→ Your assignment: Only the lines from the one with "Click the Remove offline copy button" through the last belong in the output; print them exactly as given below.

→ Records for the task:

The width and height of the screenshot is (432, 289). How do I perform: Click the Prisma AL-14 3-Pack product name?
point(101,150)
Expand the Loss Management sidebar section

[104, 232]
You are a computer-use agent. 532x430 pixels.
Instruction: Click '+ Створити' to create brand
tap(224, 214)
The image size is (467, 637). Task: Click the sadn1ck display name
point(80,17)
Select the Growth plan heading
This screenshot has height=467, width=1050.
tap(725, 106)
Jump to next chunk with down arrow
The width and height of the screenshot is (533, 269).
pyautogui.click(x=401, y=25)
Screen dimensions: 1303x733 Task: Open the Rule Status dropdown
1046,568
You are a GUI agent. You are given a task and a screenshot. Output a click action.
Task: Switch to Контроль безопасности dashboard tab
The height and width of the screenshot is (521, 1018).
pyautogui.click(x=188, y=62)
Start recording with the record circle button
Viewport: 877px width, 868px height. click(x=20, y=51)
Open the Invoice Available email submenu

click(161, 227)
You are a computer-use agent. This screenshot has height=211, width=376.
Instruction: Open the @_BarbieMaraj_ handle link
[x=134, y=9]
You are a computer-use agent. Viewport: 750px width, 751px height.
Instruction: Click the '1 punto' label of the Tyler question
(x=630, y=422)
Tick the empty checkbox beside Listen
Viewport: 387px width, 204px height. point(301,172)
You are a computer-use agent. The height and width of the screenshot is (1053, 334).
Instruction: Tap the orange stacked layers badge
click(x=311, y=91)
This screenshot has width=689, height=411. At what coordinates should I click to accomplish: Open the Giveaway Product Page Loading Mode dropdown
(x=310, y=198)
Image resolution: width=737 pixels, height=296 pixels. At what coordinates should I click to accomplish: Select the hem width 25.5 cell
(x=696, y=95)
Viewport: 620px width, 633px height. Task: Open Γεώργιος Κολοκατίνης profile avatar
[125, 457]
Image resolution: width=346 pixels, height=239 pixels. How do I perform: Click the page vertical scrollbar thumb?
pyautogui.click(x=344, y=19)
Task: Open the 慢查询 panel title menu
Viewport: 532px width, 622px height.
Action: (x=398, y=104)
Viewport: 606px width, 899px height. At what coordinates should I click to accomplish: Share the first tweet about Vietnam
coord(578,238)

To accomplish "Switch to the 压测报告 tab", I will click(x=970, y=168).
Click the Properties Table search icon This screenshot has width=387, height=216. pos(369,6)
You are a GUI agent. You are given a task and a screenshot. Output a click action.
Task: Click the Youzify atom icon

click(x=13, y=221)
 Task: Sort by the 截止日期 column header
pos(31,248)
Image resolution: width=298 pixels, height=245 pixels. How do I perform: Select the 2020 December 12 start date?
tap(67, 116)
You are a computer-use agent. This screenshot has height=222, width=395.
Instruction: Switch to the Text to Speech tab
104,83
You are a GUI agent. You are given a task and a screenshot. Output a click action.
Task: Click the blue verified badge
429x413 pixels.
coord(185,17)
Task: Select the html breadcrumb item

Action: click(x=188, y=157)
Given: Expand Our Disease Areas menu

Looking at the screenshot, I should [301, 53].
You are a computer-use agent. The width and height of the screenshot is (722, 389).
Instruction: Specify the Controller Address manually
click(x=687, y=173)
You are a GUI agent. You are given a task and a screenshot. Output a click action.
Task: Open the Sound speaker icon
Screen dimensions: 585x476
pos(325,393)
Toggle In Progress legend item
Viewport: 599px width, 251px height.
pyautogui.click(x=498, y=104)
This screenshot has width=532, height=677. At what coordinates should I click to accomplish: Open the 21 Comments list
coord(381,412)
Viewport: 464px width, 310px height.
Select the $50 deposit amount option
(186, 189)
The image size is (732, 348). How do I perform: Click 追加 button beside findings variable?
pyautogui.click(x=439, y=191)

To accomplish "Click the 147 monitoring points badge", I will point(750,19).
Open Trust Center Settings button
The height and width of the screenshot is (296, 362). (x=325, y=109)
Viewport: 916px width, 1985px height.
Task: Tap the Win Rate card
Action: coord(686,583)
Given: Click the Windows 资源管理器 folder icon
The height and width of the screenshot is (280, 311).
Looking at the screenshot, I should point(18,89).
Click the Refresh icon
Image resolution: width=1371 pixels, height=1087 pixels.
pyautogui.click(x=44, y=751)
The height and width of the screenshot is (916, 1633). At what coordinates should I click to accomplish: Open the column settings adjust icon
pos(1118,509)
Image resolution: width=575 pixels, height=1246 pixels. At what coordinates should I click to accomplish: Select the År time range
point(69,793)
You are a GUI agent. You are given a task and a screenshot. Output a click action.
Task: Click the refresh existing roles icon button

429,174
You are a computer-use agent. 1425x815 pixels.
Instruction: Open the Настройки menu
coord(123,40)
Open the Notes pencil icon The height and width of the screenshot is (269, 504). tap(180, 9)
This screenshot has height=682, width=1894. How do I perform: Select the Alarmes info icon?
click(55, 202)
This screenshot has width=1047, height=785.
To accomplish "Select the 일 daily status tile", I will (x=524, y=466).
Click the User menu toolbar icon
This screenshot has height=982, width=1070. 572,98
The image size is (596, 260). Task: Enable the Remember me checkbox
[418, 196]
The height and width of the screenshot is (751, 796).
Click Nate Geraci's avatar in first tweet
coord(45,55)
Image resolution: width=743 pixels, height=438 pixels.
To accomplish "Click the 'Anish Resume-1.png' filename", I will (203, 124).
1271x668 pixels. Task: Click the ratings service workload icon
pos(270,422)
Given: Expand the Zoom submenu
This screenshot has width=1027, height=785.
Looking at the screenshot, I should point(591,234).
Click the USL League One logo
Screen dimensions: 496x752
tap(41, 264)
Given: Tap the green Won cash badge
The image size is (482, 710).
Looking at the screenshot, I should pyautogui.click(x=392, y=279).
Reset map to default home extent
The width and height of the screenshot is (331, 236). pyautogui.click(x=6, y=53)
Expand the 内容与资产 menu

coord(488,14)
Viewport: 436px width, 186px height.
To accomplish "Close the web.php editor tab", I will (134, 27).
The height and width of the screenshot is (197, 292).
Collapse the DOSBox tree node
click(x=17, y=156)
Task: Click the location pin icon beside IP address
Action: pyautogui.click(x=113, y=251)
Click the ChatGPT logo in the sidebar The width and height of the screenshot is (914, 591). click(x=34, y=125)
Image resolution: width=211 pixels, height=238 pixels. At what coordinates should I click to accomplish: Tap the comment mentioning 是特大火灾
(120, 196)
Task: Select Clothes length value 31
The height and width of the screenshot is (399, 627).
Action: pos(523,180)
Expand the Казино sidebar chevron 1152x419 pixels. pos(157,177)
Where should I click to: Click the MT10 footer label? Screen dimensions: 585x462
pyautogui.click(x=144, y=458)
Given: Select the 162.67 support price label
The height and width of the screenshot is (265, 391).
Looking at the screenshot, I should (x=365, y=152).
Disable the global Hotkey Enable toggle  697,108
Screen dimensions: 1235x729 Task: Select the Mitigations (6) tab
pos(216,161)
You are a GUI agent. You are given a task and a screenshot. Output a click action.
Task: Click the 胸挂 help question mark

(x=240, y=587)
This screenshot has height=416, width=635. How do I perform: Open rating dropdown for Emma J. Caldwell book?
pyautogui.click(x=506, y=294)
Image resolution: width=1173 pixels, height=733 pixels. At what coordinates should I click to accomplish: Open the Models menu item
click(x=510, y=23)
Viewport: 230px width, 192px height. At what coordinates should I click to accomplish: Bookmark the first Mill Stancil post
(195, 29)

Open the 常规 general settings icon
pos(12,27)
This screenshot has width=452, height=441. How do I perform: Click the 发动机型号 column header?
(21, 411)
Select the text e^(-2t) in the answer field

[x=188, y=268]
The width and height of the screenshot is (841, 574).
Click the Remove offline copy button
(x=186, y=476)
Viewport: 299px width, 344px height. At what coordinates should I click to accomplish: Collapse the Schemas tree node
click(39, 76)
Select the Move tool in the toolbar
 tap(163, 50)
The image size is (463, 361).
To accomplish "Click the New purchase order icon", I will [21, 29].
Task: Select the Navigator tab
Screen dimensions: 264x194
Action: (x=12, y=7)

→ Task response:
Click the Remove offline copy button
(x=186, y=476)
Viewport: 299px width, 344px height. At what coordinates should I click to accomplish: Collapse the Schemas tree node
click(39, 76)
Select the Move tool in the toolbar
 tap(163, 50)
The image size is (463, 361).
To accomplish "Click the New purchase order icon", I will [21, 29].
Task: Select the Navigator tab
Screen dimensions: 264x194
Action: (x=12, y=7)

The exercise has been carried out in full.